Prosecutions for immigration offenses in federal courts more than tripled between 1996 and 2003 according to the Justice Department’s Bureau of Justice Statistics to nearly 21,000 cases. Since 9/11 prosecutions have continued to increase with an the average sentence or 21.5 months in prison for immigration offenses plus detention in U.S. Citizenship & Immigration Services (USCIS) custody or voluntary deportation. The rate of prisoners serving time for immigration offenses has increased at more than twice the rate for the entire federal prison system. The likelihood of receiving a prison sentence for an immigration conviction increased from 57 percent before 9/11 to almost 81 percent in 2003.

Definitions Under INA – 274C

INA – 274C makes it unlawful for “any person or entity, alien or non-alien to knowingly create, use or submit fraudulent documents to USCIS such as:

To knowingly forge, alter counterfeit or make documents to obtain INA benefits or to satisfy an INA requirement.

To attempt to use, obtain, receive, provide or accept a fraudulent document that is forged, altered counterfeit or falsely made to obtain INA benefits or to satisfy an INA requirement.

To present a lawfully issued to or with respect to another person in order to

To provide, accept or receive any document lawfully issued to or with respect to a person other than the possessor for the purpose of obtaining employment.

To file, to assist in filing, or to prepare an application to be filed in order to obtain INA benefits or to satisfy an INA requirement.

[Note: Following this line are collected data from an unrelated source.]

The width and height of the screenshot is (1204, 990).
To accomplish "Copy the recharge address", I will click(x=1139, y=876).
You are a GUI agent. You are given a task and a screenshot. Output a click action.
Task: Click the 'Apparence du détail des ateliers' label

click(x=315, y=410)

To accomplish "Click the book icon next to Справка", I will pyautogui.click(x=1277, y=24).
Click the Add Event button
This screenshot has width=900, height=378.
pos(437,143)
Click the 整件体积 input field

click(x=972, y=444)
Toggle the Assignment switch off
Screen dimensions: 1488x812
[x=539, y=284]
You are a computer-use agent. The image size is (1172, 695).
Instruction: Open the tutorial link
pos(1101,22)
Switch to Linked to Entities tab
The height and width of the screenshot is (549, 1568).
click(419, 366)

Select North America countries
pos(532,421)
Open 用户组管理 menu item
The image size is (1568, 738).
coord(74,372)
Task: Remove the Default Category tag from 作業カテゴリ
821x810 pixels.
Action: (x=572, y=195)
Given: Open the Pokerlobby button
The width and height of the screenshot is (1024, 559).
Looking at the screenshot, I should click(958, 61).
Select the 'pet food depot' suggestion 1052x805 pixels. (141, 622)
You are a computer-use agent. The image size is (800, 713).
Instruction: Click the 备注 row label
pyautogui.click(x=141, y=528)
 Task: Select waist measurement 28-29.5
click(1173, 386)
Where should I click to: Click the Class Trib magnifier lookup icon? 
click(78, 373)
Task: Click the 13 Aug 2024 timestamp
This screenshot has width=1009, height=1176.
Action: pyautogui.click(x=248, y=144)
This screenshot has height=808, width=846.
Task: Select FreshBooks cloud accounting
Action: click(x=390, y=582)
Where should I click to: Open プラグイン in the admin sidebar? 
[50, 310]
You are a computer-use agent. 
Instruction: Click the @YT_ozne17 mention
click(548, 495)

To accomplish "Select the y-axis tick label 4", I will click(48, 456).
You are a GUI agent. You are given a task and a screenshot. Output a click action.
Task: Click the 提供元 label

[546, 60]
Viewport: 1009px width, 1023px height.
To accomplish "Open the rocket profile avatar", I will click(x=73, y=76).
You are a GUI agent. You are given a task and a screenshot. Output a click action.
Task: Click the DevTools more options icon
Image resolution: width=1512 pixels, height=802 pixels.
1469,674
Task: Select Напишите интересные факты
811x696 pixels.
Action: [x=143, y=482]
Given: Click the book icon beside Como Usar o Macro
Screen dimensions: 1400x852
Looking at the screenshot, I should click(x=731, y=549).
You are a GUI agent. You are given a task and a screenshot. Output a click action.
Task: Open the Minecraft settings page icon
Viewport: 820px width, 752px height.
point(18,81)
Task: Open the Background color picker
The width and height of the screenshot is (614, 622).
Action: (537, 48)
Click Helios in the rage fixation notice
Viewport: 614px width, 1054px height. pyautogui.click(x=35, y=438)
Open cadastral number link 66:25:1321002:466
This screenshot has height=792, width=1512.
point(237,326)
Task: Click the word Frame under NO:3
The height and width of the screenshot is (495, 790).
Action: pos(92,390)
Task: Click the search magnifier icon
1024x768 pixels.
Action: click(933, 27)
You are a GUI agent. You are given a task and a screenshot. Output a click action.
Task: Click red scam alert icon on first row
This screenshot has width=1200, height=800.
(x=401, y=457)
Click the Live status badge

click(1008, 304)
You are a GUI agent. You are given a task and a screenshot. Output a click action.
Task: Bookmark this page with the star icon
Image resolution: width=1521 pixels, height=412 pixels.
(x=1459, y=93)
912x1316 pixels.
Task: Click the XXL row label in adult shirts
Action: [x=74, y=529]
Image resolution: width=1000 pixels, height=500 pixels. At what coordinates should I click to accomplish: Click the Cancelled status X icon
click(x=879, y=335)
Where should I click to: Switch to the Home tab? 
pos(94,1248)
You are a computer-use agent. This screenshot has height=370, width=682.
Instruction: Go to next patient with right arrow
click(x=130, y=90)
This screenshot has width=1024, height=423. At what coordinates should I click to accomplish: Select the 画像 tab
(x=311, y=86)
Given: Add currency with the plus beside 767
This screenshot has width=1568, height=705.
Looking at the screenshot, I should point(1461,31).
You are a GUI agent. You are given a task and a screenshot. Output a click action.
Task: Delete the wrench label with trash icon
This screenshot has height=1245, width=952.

To file, to assist in filing or to prepare any application in order in order to obtain INA benefits or to satisfy an INA requirement with “knowledge or in reckless disregard of the fact that such an application was falsely made and doesn't apply to the person who submitted the fraudulent documentation.

To present false documentation for the purpose of boarding a plane or other common carrier in order to enter the United States illegally and then fail to present legal documentation to immigration officials upon arrival.


There are a wide range of penalties under INA – 274C for offenses such as putting false information on an I-9, using forged documents to obtain a green card or presenting a false passport. The only exception is for using a false passport to escape a country in which you have a well-founded fear of persecution. The alien must report his wish for asylum to an INS Officer immediately upon arriving in the United States.

If the INS finds you have submitted, created, provided someone with or used a fraudulent document, the INS will issue a Notice of Intent to Fine (NIF). The NIF lists charges, the amount of the fine they are seeking and advice that the offender has a right to counsel, the right not to self-incriminate and the right to a hearing within 60 days. The NIF will also list the consequences of not requesting a hearing.

Fines, penalties and court orders for violating INA - 274C include:

The convicted offender may be ordered to cease and desist engaging in the unlawful activity and assessed a civil money penalty.

Money penalties for first-time offenders range between $275 and $2,200 for each fraudulent document or proscribed activity. If the offense occurred before 1999 the fine is between $250 and $2,000 for each violation.

Convictions for subsequent offenses may be levied civil penalties between $2,200 and $5,500. for offenses prior to September 1999 are between $2,000 and $5,000 for each violation.

Prison Sentences:

Persons presenting, supplying or creating fraudulent documents in an attempt to obtain a VISA to gain entry into the US or to obtain INA benefits or satisfy an INA requirement can face up to 20 years in prison depending on the extent of the fraud. Other charges such as identity theft can be added to fraudulent document charges when stolen identities or social security numbers are part of the false documentation.

Additional related charges of identity theft can add 3 to 5 years to any sentence for document fraud. If terrorism is involved it can add 25 years to any other prison terms you receive.